I’d be interested in if it’s possible to model with JSON API a Search API that is capable to search across different resource types for a given text string. I want to issue a search query like “find me all comments which has sometext in their content and all posts that has sometext in their title” without issuing two separate queries to the comments and posts resources.

I.e. in the end I want to receive a response like

[{
  "type": "comments",
  "id": "123",
  "attributes": {
    "content": "sometext"
  }}, {
  "type": "posts",
  "id": "456",
  "attributes": {
    "title": "sometext"
  }},
  ...
]

… or would I need to create a resource searches and create a new search via PUT + data.attributes.search = sometext which then creates a new searches object containing relationships to other resource objects like comments and posts which contains that given search text? But this solution also doesn’t sound so good as you get then for each relationship type a separate list and not an unified one that can be easily paginated.

Is there any best practice for such a Search API or do you have any other ideas how to solve that?

Thanks a lot!

1 Like

JSON-API supports heterogenous collections as responses. There is nothing in the spec that prevents you from providing an endpoint like GET /search?filter[query]=my+search and having it return a mixed collection in data.

Does that help?

Building on @tkellen’s reply, you can also split the query up over multiple query parameters if necessary, so the search “find me all comments which has sometext in their content and all posts that has sometext in their title” could become GET /resources?filter[comments][content][contains]=sometext&filter[posts][title][contains]=sometext.

Finally, if your searches get too complicated for query parameters, and you do have to use something like POST /searches instead, the resulting search resource can then just have a single results relationship, which can be uniformly paginated, and, as Tyler mentioned, can contain resources of more than one type.

2 Likes

Great, thanks a lot for the replies, that really helped me! I was not sure if it’s valid to define an URL like /search if the resource type search is not existing. But if that’s valid I can give it a try.

This actually draws out a distinction in Fielding’s REST that’s not present in most people’s popular understanding of REST: a ‘resource’ is actually a URL, not a database entry. Fielding calls database entries ‘entities’, and resources are groupings of entities.

So you do have a search resource: it just returns other kinds of things.

@steveklabnik Thanks a lot for your explanation.

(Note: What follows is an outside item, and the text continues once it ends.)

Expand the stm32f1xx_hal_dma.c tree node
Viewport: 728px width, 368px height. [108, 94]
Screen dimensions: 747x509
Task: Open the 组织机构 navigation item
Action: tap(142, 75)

I’ve unintentionally mapped ‘resource type’ on a ‘database table’ in my understanding. I should really have a read once Fielding’s REST dissertation.

Not sure if this is now out of scope here but if I’d like to implement this search resource via Endpoints or any other framework that’s available for JSON API how would I do this? Usually a resource type is defined via some framework specific data schema which again gets often directly mapped onto a database table that. But in my case this search resource can’t be really represented as a table or at least it’s more like a union among several tables or? So it’s for me unclear how a.) a data schema could look like for the search resource and b.) how I could realize it e.g. via Endpoints.

Any feedback is welcome :slight_smile:

/cc @ag_dubs @tkellen , who should be able to help with endpoints :slight_smile:

Endpoints currently provides abstractions around basic CRUD actions for handling relational data in an json-api compliant manner. Given the huge amount of possible approaches for handling search, we don’t have a unified or recommended interface for something dynamic like this. We do have an architecture that could support higher level abstractions around this, though.

If you roll your own and share the process you went through it’s very likely we can find a way to make an adapter out of it!

@tkellen The idea of using an adapter sounds very interesting to cover such kind of stuff. As I’m currently just doing some research I’m not sure if I’ll really implement this but it’s good to know that it’s doable.